Development of a suite of Proteus mirabilis-derived urea-inducible promoters.

Abstract

Catheter-associated urinary tract infections (CAUTIs) are a significant burden on healthcare systems, accounting for up to 40% of hospital-acquired infections globally. A prevalent CAUTI pathogen, Proteus mirabilis, is an understudied Gram-negative bacterium. One sequela of P. mirabilis CAUTI is the production of urinary stones, which complicates treatment and clearing of the infection. Stone formation is induced by the activity of urease, a nickel-metalloenzyme that is regulated by UreR in a urea-dependent manner.

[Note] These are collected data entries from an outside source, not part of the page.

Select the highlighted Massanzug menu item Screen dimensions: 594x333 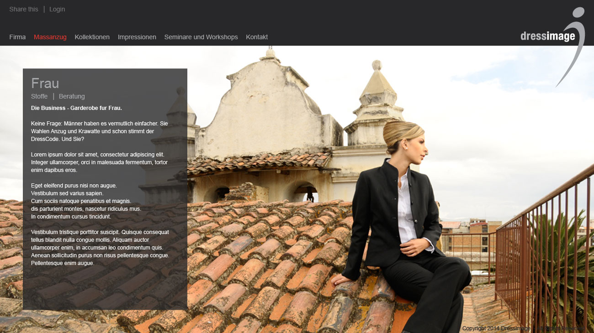(50, 37)
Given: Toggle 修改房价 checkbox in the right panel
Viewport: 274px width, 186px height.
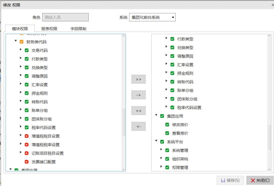Looking at the screenshot, I should [167, 125].
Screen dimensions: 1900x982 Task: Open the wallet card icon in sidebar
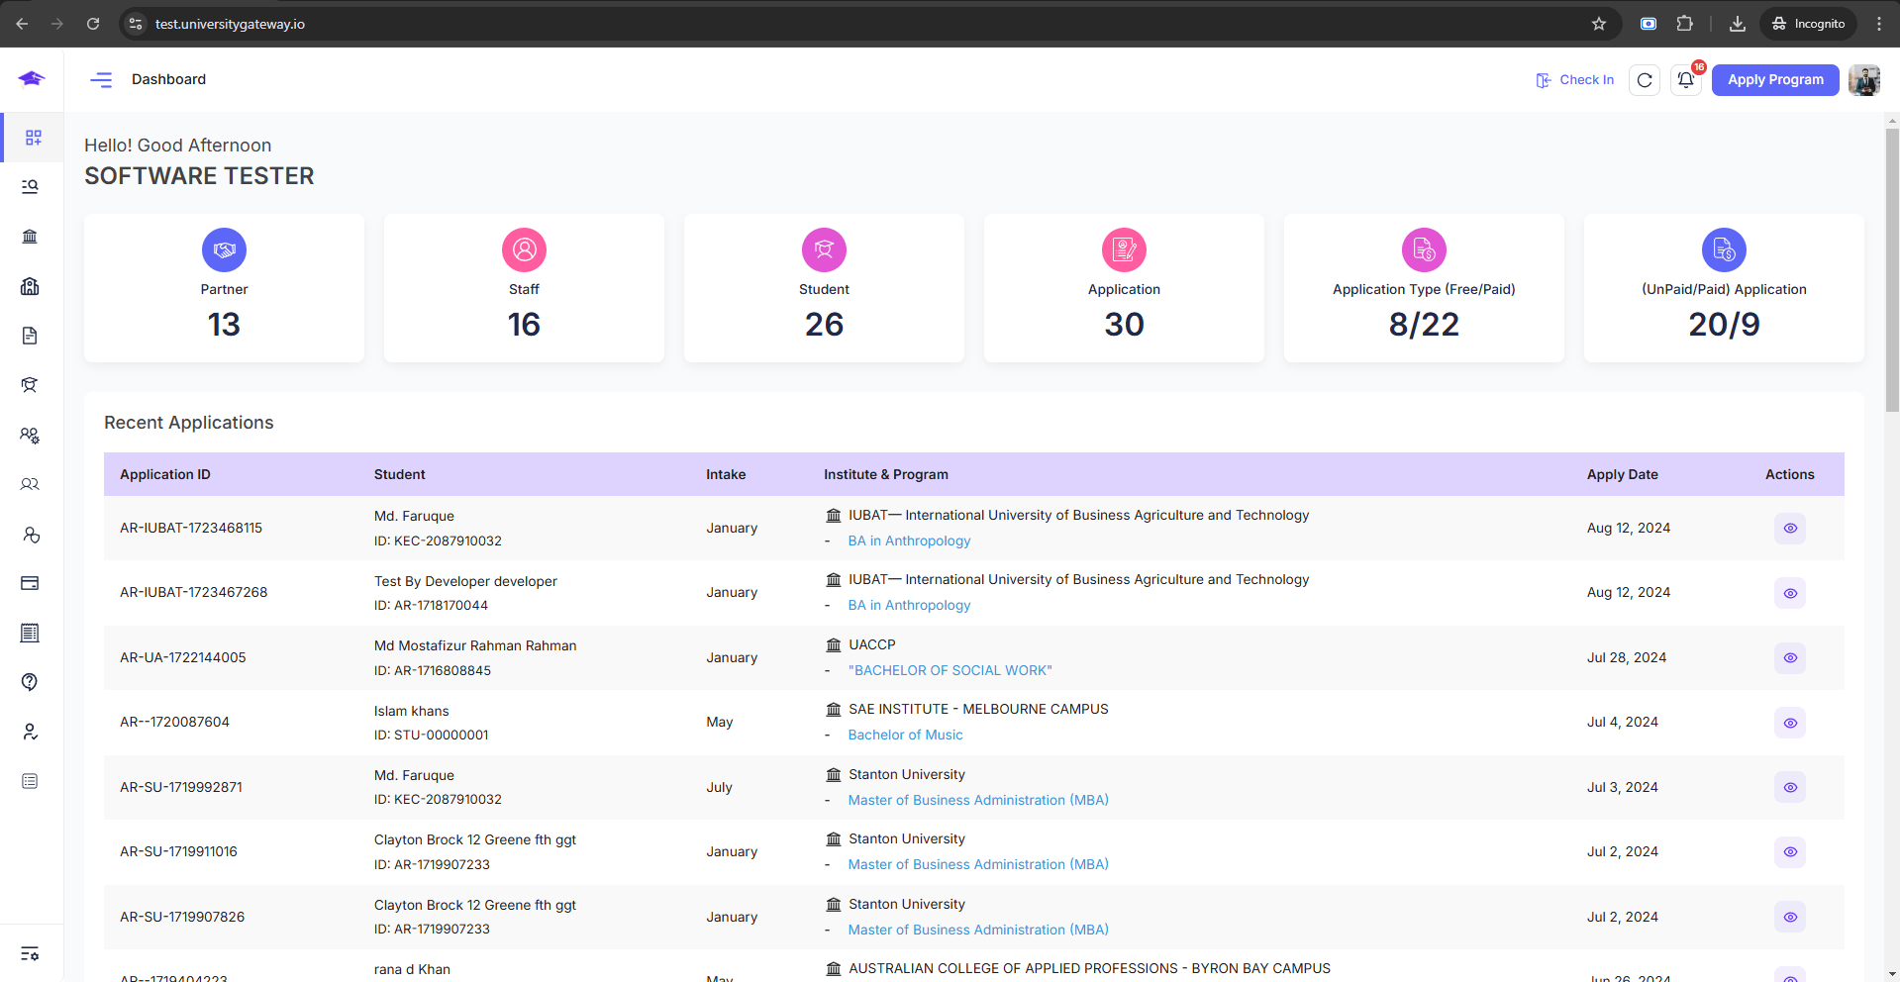30,583

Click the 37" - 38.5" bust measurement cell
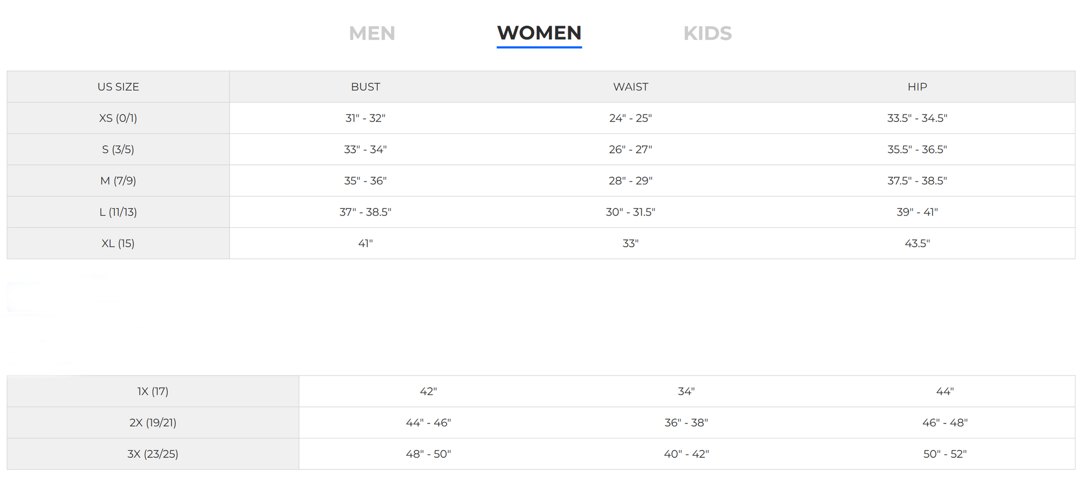[366, 212]
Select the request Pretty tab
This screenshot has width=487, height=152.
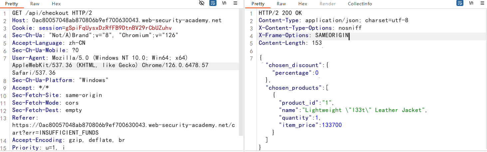click(12, 4)
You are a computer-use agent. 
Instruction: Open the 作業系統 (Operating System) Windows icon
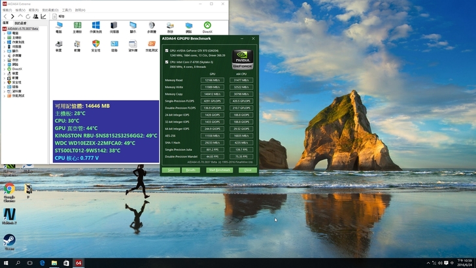tap(95, 26)
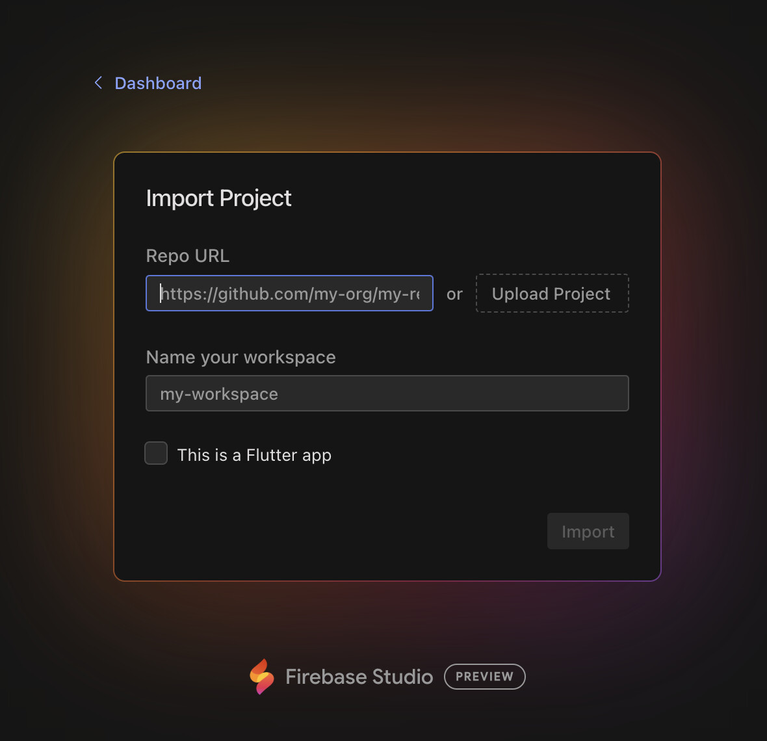Click the Repo URL label

click(187, 256)
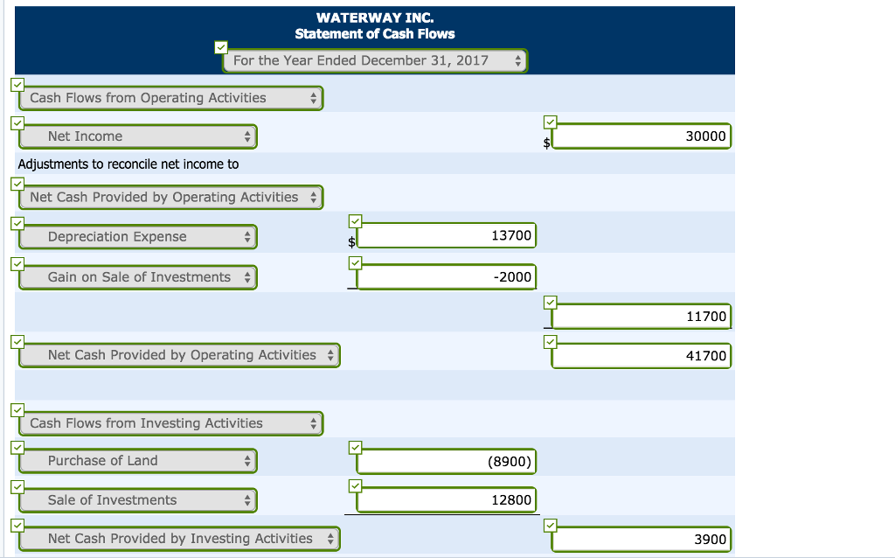Select the input field showing 12800

pos(446,499)
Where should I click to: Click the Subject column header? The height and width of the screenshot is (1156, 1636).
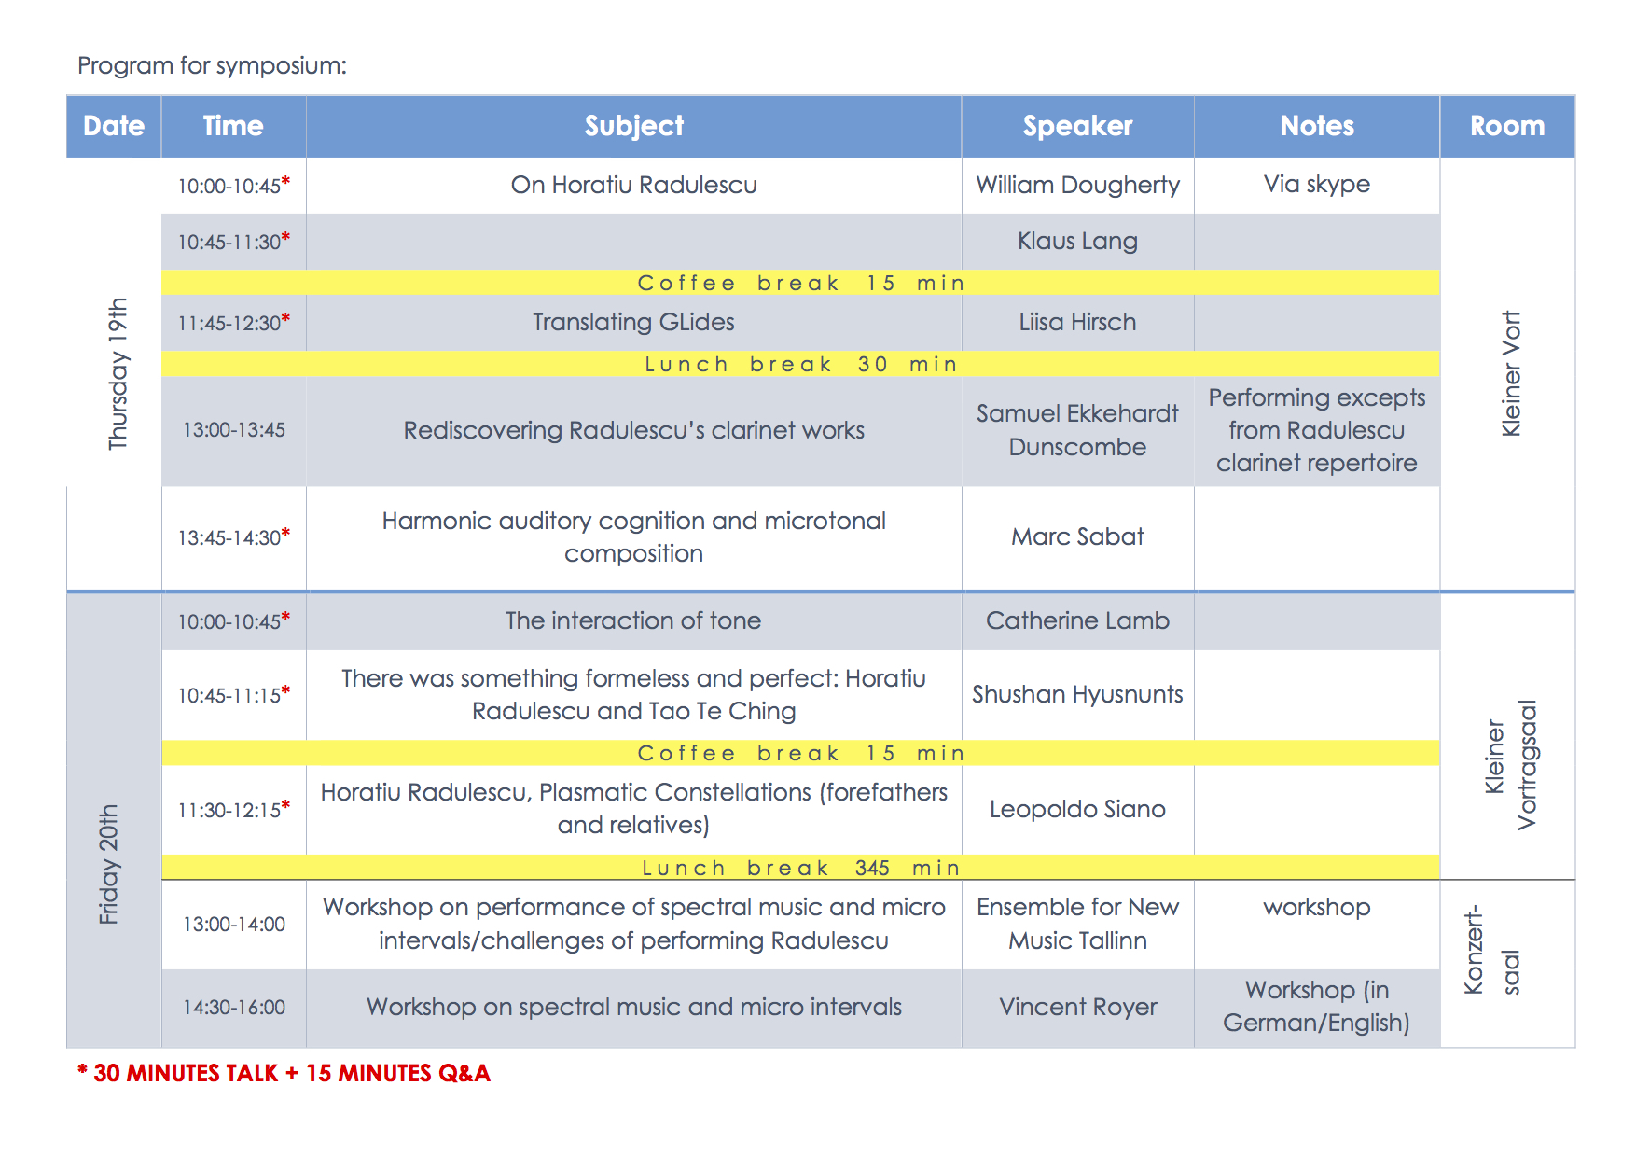point(633,126)
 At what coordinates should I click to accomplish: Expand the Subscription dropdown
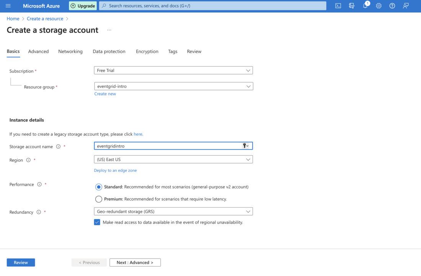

As urea is abundant in the urinary tract, urease genes are highly expressed during experimental UTI. We sought to leverage the urease promoter to create an expression system that would enable urea-inducible expression of genes during in vitro experiments as well as during experimental UTI. During preliminary studies, we observed unexpectedly high levels of basal expression of the urease promoter. This was somewhat dependent on the presence of regulator UreR. To further develop this expression system, we generated a series of reporter constructs to assess the impact of specific promoter elements on promoter activity in the presence and absence of urea. Elements of interest included known regulatory binding sites, alternative translational start sites, and single-nucleotide polymorphisms identified through comparative genomics. This work describes a suite of urea-inducible promoters, constructed during this study, that exhibit a variety of expression dynamics, providing a customizable platform for gene expression.IMPORTANCEUrea is an inexpensive molecule that can easily be supplied during in vitro experiments. A urea-inducible promoter would also be activated by environments where urea naturally occurs, such as in the urinary tract. Thus, the development of a urea-inducible system for selective gene expression is of great interest to the field of uropathogenesis as it would enable selective gene induction during experimental urinary tract infection. This expression system would also have important applications for recombinant protein production in biotech and manufacturing.